Les jeunes et le travail… vaste sujet.
Si j’écoute mes aînés (voire les gens de ma génération…) les jeunes seraient devenus paresseux, sans aucune envie de bosser. Certains les disent même ingrats. J’ai passé une bonne partie de ma carrière à travailler principalement avec des gens plus jeunes que moi, parfois beaucoup plus jeune. Et je ne partage pas ce constat.
L’objectif de cet article n’est pas de démolir ce préjugé. Pour ça, je vous recommande la lecture de “Soit jeune et tais toi” de Salomé Saqué. Elle y constate que les aspirations restent globalement stables au fil des générations. Ce sont surtout le travail et le contexte socio-économique qui se transforment. Ici, je parle principalement de la transformation digitale de nos organisations, alors je vais plutôt enfoncer le clou, avec le sujet de l’IA dans le monde du travail.
Note : par souci de simplification, je vais évoquer les jeunes et les juniors sans trop de distinction, mais il faut garder en tête que les juniors ne sont pas forcément des jeunes et que des personnes en reconversion, par exemple, sont tout aussi impactées par le sujet.
On entend presque partout (même chez moi, je plaide coupable) que si les IA ne vont pas supprimer le travail, elles vont demander aux travailleur·ses un plus grand niveau d’expertise dans leur métier. On peut facilement extrapoler en se disant que les entreprises vont pouvoir se passer rapidement des juniors.
On ne va pas se mentir, dans le monde des cols blancs (celui qu’on annonce déjà bouleversé par l’IA), junior n’est pas le profil le plus rentable. Ils ou elles sont généralement conscient·es de leur faible niveau mais motivé·es, alors on leur confie naturellement les tâches à faible valeur ajoutée, mais nécessaires.

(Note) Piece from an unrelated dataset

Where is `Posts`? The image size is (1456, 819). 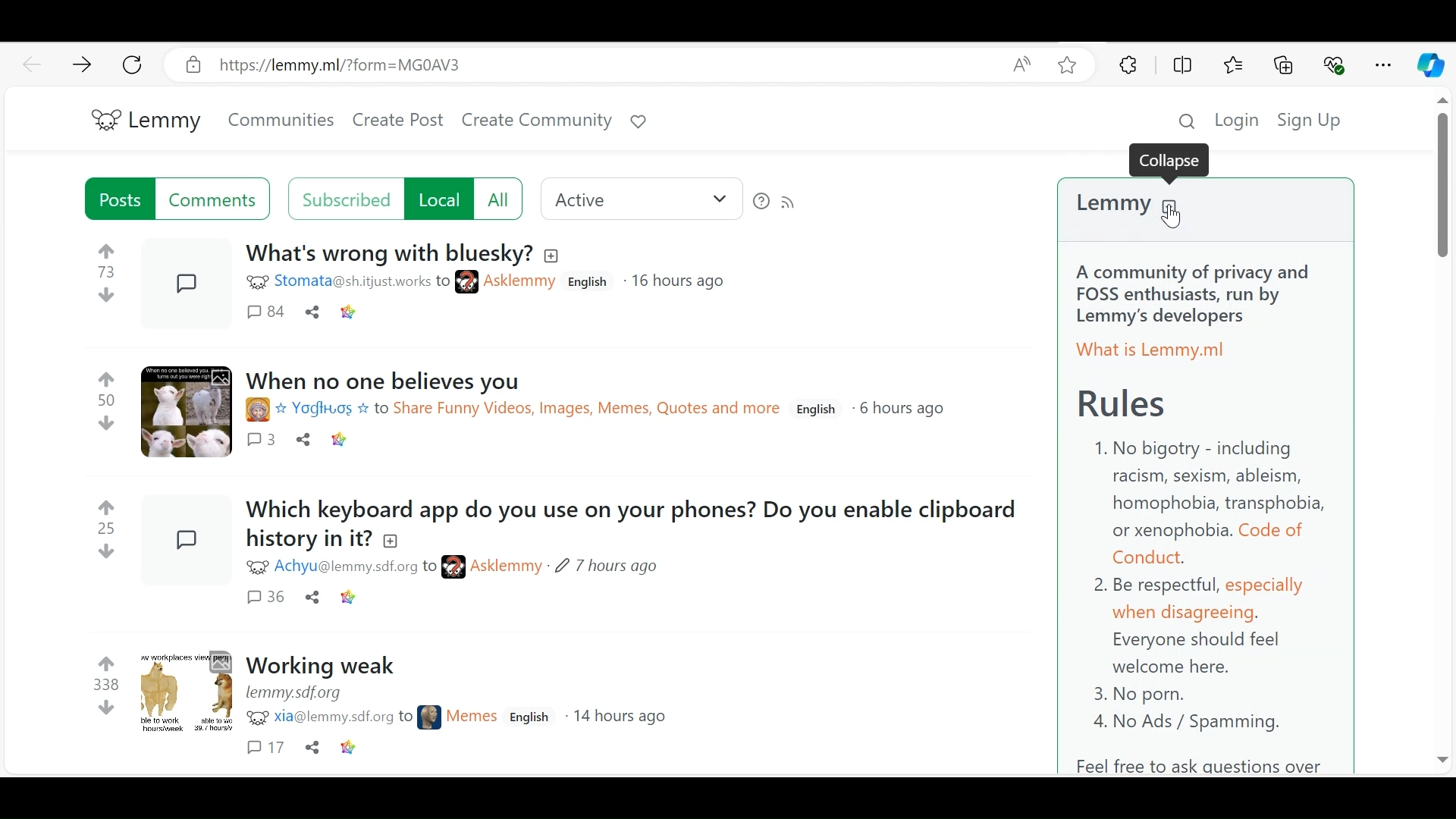
Posts is located at coordinates (186, 689).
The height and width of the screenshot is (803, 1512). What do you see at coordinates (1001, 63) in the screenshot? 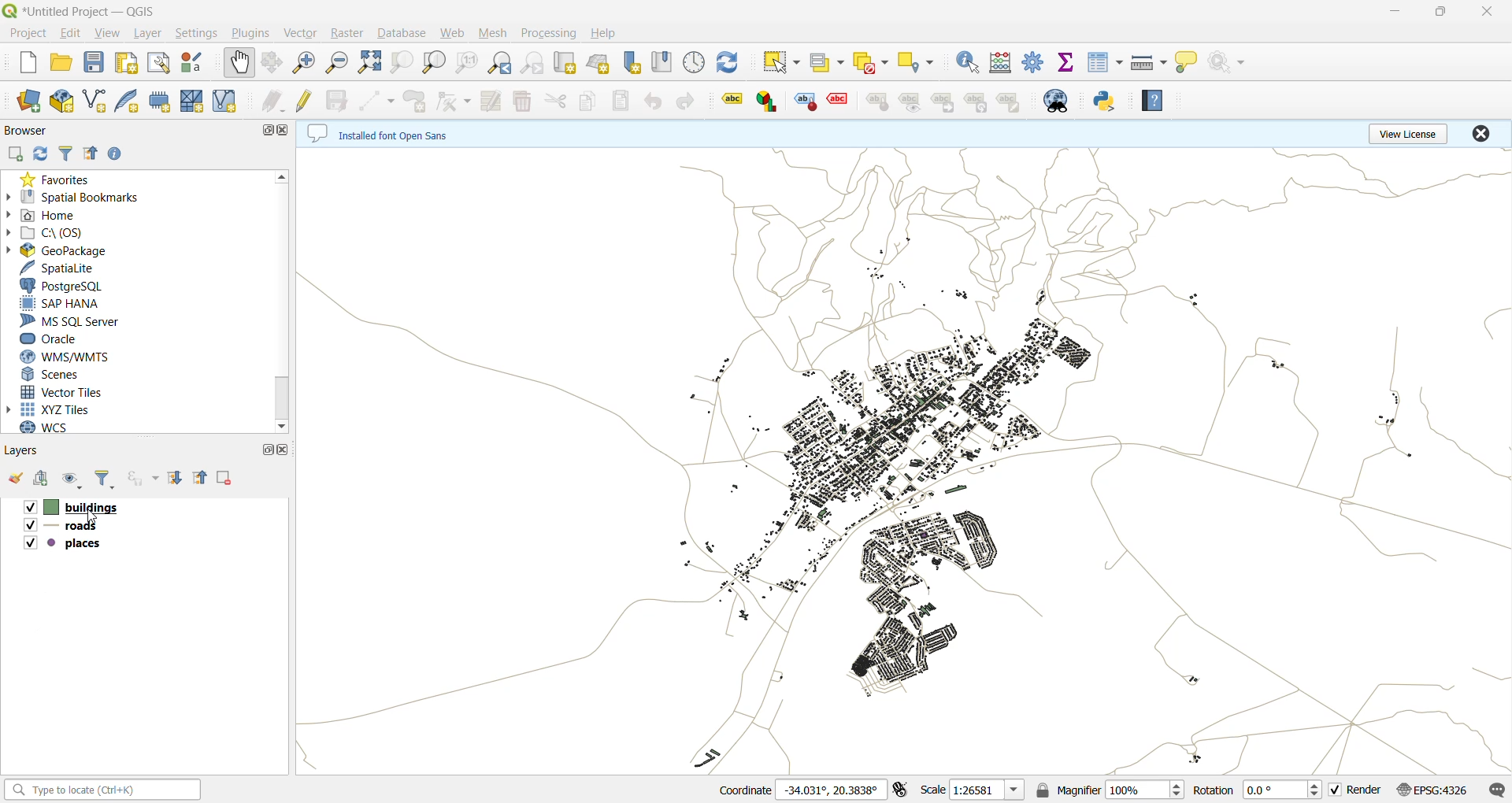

Sauf que ces tâches à faible valeur ajoutée, qui ne nécessitent pas d’expérience, sont justement le point fort de l’IA. Et avec une différence de coût considérable entre un·e junior et une IA, la différence de rentabilité est flagrante.
Demain, nos jeunes diplômé·es vont arriver sur le marché du travail face à des machines disponibles H24 et qui font le taff pour moins de 10 % de leur salaire chargé… On a connu des entrées plus sympa dans la vie active.
Les juniors, un investissement pas comme les autres
Le problème, c’est que si l’on cède aux profits court-termistes, qui va former les expert·es de demain capables de piloter et de valider le travail de l’IA ?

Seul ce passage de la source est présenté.